Leanne Ogasawara’s writing has appeared in Aeon, Lithub, the Michigan Quarterly Review, Pleiades, the Millions, Gulf Coast, Los Angeles Times and elsewhere.

Her short story “Bare Bones” won the 2020 Calvino Prize, judged by Joyce Carol Oates, and her fiction has received support from Bread Loaf, the Sewanee Writers Conference, the Vermont Studio Center, the Helene Wurlitzer Foundation, and the Virginia Center for the Creative Arts.

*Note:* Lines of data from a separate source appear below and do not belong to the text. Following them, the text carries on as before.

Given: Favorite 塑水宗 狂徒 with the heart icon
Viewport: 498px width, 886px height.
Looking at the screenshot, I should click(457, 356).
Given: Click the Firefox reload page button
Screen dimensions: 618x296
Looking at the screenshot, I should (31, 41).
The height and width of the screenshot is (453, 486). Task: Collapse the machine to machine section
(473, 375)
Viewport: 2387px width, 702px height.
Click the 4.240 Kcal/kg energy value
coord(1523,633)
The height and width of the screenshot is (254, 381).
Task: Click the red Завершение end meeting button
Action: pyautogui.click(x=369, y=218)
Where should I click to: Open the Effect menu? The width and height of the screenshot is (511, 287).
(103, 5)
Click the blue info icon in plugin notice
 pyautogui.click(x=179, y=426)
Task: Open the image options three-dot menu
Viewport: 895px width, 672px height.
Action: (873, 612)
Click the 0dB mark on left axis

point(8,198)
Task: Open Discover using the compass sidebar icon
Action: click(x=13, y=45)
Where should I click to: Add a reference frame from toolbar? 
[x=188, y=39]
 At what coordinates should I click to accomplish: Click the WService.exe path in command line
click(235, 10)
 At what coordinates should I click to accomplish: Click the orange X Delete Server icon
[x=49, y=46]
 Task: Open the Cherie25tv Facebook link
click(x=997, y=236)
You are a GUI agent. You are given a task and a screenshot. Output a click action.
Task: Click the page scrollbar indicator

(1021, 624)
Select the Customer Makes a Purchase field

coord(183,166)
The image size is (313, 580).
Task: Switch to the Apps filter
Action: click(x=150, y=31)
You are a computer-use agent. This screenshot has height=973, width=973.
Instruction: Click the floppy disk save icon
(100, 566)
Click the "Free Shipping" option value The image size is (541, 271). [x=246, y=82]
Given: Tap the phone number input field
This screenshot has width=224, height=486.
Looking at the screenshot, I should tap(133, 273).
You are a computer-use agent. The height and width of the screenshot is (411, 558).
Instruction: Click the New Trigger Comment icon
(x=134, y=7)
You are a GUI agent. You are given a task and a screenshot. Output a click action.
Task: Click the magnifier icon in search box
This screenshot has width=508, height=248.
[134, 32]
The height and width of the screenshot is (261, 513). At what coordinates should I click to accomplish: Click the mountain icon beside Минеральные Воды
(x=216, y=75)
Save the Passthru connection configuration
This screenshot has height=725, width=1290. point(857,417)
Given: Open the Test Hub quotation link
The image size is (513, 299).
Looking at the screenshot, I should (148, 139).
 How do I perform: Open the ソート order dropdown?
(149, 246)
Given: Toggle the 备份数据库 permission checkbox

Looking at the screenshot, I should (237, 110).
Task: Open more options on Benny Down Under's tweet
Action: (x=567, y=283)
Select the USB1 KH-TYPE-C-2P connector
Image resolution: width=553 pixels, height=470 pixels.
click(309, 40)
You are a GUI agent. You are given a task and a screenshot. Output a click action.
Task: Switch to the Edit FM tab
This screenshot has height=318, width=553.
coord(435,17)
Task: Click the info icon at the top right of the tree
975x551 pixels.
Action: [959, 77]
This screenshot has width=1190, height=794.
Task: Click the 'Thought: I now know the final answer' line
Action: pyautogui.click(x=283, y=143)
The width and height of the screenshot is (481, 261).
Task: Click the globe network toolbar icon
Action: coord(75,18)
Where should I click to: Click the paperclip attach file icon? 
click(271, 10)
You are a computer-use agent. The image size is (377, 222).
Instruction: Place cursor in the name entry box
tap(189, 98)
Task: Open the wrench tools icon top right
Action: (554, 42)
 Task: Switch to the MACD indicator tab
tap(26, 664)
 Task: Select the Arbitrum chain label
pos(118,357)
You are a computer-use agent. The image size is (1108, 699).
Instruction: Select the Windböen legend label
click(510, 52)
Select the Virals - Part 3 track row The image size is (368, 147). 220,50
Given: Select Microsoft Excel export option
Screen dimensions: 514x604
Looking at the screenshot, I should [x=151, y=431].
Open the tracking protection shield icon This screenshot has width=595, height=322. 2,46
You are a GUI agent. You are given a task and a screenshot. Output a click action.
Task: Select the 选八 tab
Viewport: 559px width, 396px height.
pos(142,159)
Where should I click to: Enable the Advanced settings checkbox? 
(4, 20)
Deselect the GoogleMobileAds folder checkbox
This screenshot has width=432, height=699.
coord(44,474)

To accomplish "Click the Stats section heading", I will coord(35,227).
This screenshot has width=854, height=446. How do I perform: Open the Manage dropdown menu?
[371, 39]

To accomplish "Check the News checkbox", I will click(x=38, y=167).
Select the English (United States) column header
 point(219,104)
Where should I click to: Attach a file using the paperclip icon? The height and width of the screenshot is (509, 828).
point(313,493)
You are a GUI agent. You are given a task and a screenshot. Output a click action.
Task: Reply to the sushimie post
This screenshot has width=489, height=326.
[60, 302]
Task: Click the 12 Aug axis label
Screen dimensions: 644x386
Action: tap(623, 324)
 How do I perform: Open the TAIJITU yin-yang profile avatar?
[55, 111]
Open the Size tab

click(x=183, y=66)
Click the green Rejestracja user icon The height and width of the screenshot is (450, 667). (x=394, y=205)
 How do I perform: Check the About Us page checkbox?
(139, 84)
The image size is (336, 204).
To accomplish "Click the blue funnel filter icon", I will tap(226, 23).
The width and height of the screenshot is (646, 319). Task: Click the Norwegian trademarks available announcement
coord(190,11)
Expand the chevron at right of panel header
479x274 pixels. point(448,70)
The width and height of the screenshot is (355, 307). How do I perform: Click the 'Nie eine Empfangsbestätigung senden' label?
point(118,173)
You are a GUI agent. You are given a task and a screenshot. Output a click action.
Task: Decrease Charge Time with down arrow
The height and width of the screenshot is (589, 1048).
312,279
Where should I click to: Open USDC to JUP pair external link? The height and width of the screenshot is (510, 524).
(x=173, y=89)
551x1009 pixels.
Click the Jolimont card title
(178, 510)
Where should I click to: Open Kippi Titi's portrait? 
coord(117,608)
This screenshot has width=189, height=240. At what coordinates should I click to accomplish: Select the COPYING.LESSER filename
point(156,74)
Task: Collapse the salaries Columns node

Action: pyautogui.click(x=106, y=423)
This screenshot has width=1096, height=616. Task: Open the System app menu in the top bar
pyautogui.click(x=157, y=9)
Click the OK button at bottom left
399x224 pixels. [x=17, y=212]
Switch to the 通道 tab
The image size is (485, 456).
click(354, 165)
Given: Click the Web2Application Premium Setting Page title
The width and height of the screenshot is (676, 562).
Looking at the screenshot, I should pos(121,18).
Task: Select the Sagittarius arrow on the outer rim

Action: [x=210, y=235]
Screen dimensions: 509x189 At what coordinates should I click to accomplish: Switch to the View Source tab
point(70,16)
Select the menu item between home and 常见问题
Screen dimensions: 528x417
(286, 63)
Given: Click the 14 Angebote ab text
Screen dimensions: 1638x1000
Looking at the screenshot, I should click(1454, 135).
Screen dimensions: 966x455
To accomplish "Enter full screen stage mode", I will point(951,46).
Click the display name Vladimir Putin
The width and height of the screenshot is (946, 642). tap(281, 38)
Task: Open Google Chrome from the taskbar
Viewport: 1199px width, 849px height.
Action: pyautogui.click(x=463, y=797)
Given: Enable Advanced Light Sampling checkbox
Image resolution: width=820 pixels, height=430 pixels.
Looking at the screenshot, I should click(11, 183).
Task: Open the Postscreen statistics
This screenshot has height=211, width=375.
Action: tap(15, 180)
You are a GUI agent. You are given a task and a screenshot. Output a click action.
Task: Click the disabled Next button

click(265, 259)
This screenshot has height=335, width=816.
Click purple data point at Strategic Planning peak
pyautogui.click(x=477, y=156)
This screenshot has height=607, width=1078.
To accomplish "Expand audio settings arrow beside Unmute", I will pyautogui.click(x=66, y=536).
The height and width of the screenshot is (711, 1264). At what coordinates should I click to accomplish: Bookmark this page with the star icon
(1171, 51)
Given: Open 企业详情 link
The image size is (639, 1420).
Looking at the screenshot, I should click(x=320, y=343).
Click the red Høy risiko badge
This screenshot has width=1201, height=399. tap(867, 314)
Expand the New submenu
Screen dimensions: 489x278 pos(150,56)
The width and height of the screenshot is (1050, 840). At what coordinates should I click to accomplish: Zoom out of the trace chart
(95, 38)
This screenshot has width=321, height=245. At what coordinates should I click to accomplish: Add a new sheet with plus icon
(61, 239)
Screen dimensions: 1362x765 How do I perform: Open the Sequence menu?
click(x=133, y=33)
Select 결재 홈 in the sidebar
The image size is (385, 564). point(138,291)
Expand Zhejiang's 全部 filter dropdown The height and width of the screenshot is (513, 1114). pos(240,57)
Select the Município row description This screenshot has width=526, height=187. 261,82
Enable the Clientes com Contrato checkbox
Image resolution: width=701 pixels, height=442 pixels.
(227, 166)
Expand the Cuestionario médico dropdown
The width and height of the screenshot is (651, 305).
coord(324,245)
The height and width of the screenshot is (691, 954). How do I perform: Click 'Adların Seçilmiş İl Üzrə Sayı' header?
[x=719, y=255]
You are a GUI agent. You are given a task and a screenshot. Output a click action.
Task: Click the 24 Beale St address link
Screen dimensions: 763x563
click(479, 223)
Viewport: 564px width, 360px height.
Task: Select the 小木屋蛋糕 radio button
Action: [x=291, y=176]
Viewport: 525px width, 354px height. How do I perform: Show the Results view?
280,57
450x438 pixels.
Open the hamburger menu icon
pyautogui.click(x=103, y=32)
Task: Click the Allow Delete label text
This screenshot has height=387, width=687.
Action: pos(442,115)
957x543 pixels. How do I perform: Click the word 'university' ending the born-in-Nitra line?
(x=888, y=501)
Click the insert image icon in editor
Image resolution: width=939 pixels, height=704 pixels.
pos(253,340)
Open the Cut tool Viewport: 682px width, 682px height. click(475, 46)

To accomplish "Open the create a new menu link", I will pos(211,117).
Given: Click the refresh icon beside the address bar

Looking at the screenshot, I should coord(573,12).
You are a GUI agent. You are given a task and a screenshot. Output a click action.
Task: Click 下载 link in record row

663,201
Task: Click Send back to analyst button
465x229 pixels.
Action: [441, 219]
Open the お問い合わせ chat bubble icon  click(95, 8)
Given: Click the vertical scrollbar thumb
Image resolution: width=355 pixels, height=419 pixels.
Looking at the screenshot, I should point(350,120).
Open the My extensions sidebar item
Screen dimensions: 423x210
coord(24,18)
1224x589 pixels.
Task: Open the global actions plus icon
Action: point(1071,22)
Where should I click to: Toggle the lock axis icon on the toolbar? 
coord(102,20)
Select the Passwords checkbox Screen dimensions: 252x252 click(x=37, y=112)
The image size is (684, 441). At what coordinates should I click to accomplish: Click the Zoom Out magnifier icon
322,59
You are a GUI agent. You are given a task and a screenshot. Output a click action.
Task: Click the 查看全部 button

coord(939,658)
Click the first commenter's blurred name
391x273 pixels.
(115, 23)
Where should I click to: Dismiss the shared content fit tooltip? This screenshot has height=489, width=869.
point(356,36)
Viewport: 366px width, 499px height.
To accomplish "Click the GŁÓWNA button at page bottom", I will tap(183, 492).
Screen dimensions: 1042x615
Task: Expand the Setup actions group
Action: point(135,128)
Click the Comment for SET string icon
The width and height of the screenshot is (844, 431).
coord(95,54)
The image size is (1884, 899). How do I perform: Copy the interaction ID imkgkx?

She received her MA in Japanese literature and linguistics from the University of Wisconsin—Madison and BA in philosophy from UC Berkeley. She has a Certificate in Creative Writing from UCLA Extension (her partially-completed memoir manuscript Dreaming in Japanese was nominated by faculty and short-listed for Allegra Johnson Prize). An essay she wrote about Japanese culture is included in the upcoming volume Ma: The Japanese Secret to Contemplation and Calm: An Invitation to Awareness (Tuttle Press) and another essay about Tokyo was recently published in Cities and Identities, edited by Daniel Bell and Avner de Shalit, published by Routledge. 

She serves as a reader at the literary magazine Adroit and is the translation editor for Kyoto Journal, an award-winning arts magazine in Japan. She has a long-running monthly column at the arts and science blog 3 Quarks Daily and began writing at 3 Quarks Daily after winning a writing contest at the blog, judged by Gish Jen.

Before turning to fiction she lived in Japan for two decades, where she worked as a translator.

She currently lives in Pasadena with her husband, who is the Edward C. Stone Professor of Physics at Caltech. She writes about all things Japan on her Substack, DREAMING IN JAPANESE.